Return, exactly and in full, the lines of the records below starting at the one with "Task: Open the Configure table icon in rail" and ending at the one with "Choose Avvis from", and no other lines.

> **Stored items**
Segment Open

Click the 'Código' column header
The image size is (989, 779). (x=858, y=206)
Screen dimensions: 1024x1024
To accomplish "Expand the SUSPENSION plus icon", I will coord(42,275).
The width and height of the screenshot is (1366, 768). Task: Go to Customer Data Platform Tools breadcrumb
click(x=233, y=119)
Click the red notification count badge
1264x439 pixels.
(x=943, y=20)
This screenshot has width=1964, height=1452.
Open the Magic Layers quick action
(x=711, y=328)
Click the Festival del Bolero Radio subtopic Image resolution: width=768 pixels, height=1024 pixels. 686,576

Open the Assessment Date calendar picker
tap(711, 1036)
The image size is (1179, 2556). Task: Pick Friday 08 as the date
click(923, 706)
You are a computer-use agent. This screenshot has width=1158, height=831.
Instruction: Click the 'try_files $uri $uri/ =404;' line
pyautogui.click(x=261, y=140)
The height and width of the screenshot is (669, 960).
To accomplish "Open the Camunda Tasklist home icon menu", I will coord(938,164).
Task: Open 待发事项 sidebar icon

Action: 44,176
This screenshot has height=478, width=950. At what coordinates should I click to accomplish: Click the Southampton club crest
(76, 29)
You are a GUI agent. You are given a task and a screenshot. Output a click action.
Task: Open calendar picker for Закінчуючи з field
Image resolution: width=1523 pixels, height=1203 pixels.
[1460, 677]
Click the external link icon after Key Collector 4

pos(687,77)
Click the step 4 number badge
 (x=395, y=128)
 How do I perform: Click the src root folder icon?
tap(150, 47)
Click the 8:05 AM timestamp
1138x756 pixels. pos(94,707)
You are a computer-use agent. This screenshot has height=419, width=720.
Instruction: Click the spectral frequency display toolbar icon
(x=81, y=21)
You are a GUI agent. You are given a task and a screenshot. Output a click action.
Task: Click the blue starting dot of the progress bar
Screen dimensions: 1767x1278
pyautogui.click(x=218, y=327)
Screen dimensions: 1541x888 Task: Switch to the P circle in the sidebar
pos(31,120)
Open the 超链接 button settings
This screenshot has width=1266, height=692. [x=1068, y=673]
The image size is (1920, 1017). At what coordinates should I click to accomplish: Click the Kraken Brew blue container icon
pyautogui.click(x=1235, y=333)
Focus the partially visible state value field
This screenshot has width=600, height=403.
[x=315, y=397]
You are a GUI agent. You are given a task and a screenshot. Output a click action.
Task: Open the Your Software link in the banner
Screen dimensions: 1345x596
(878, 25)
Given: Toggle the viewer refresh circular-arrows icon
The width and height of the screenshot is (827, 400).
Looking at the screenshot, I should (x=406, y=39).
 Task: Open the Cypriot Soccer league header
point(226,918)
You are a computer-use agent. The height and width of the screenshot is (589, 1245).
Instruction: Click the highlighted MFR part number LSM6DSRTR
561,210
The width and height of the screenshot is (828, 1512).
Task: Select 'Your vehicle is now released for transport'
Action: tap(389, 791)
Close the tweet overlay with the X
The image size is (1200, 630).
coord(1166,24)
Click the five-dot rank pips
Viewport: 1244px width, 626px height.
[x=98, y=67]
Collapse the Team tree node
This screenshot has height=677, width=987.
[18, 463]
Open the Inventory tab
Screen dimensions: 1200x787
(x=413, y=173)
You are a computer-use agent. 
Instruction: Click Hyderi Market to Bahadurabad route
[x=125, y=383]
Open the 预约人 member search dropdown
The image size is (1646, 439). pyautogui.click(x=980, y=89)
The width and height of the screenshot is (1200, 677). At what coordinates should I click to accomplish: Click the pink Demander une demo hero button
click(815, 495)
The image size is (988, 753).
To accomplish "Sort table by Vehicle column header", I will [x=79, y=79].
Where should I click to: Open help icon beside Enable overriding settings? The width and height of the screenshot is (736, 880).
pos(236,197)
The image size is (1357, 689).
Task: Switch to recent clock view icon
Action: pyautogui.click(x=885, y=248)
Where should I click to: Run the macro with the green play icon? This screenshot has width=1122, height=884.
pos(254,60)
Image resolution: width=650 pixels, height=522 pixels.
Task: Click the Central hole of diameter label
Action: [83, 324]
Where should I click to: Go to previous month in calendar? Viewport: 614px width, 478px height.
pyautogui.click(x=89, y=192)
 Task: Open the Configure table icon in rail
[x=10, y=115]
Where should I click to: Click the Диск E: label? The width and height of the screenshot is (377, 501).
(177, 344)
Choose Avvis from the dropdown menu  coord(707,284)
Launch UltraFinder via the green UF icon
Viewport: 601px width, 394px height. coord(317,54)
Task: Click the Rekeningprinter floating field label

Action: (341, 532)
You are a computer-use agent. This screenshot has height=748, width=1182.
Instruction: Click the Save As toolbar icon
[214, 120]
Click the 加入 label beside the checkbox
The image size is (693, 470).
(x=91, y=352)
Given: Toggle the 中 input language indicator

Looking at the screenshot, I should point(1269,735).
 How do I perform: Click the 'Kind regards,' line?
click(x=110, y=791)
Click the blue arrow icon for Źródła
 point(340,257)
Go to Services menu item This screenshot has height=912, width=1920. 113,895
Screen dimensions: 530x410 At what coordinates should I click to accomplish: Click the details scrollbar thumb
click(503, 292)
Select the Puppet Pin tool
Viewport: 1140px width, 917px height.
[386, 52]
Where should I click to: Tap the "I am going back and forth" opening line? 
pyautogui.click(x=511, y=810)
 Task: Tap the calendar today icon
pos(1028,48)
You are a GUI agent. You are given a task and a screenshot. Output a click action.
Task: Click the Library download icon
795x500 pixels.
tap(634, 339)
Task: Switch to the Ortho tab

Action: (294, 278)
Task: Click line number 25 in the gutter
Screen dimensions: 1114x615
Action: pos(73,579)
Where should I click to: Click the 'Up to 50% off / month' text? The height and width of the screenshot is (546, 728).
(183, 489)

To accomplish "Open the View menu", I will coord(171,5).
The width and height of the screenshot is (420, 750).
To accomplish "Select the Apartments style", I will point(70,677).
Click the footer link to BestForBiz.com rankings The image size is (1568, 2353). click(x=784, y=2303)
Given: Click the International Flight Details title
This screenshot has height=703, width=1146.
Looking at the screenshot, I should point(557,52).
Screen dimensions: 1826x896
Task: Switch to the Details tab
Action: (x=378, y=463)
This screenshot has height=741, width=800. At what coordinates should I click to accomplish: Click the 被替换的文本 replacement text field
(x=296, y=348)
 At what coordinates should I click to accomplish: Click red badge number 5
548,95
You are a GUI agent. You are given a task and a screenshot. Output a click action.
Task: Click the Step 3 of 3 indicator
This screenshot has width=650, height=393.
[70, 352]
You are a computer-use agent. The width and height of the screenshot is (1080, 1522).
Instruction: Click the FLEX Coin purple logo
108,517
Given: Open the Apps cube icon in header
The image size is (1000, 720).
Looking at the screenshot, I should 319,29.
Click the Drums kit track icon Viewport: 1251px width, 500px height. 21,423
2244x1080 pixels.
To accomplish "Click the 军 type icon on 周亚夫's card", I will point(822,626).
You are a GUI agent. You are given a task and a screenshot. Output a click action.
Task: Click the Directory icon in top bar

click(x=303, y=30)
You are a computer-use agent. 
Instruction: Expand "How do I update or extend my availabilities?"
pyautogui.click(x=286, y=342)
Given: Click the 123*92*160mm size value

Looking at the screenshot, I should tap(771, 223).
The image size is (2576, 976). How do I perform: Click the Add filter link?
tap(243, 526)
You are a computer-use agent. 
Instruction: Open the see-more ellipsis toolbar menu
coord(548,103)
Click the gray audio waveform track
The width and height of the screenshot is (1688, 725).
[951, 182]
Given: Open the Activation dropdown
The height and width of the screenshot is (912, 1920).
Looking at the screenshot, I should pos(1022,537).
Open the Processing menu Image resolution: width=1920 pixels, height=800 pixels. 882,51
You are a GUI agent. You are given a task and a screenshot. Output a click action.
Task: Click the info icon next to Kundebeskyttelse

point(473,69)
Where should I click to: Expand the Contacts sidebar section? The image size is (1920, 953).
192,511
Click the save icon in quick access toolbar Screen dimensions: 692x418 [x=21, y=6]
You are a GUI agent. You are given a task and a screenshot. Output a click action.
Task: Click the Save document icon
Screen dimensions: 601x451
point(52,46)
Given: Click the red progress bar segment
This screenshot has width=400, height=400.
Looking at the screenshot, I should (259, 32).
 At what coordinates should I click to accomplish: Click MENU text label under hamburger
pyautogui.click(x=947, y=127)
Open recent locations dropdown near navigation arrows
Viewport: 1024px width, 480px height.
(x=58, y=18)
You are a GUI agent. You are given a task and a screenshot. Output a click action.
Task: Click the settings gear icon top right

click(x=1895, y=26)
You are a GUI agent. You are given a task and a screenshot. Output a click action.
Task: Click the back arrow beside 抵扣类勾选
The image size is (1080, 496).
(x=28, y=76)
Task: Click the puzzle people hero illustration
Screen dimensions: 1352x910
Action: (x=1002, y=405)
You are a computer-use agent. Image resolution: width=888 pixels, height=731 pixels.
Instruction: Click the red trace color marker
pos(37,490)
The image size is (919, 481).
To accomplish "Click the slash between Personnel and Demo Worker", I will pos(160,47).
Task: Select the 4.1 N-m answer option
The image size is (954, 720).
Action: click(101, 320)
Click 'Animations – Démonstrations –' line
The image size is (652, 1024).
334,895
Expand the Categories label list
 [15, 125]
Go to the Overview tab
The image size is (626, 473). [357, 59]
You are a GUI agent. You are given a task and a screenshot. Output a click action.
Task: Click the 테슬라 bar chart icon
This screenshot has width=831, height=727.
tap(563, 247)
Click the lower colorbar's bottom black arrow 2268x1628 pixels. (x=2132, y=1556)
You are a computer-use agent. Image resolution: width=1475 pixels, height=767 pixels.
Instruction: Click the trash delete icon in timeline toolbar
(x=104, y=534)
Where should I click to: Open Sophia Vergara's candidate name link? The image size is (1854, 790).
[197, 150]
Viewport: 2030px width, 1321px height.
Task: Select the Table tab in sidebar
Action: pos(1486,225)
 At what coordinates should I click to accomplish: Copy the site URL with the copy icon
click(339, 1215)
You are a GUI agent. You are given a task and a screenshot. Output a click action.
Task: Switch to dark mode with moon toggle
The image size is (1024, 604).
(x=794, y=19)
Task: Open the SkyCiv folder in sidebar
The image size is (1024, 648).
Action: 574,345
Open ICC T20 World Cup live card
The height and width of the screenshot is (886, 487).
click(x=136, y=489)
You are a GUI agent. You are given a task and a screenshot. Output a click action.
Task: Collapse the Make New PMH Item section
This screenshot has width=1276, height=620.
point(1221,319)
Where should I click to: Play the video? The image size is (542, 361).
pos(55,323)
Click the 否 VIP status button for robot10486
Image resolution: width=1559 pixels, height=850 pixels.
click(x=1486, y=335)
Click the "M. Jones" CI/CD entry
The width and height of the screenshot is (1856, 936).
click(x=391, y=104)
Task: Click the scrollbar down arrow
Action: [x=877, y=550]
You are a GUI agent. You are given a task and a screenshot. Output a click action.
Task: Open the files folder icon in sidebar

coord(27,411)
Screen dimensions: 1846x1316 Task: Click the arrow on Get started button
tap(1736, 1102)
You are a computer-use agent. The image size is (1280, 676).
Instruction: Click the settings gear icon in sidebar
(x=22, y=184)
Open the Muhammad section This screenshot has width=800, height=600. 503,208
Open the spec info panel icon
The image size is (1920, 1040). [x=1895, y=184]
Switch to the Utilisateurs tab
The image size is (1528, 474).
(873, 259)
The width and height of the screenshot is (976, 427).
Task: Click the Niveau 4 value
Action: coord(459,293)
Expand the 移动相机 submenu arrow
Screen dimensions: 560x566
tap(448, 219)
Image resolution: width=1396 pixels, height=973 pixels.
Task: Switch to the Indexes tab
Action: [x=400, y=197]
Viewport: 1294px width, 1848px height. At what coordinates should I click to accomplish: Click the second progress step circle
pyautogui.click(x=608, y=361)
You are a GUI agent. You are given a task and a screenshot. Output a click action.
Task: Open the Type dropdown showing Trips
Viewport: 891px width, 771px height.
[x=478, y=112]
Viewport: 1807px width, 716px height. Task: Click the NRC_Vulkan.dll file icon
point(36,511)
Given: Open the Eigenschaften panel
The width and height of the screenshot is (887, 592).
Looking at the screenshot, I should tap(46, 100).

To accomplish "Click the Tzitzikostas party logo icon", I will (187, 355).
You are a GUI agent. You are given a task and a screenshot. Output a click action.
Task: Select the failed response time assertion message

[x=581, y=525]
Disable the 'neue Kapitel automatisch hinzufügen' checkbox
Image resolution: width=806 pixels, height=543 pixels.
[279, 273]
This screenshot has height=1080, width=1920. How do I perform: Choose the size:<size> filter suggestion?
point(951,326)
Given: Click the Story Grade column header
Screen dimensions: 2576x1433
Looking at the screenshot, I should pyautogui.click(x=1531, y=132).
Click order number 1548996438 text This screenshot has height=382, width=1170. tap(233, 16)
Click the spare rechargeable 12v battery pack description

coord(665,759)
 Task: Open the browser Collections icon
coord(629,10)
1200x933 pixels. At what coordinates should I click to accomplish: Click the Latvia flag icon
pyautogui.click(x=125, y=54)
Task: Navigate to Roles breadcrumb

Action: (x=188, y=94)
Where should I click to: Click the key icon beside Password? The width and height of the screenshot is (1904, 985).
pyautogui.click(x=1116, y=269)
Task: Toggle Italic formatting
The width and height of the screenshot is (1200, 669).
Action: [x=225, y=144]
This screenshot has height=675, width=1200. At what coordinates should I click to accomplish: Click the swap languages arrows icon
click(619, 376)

Segment Closed

> **Final answer**
 Task: Open the Configure table icon in rail
[x=10, y=115]
Where should I click to: Click the Диск E: label? The width and height of the screenshot is (377, 501).
(177, 344)
Choose Avvis from the dropdown menu  coord(707,284)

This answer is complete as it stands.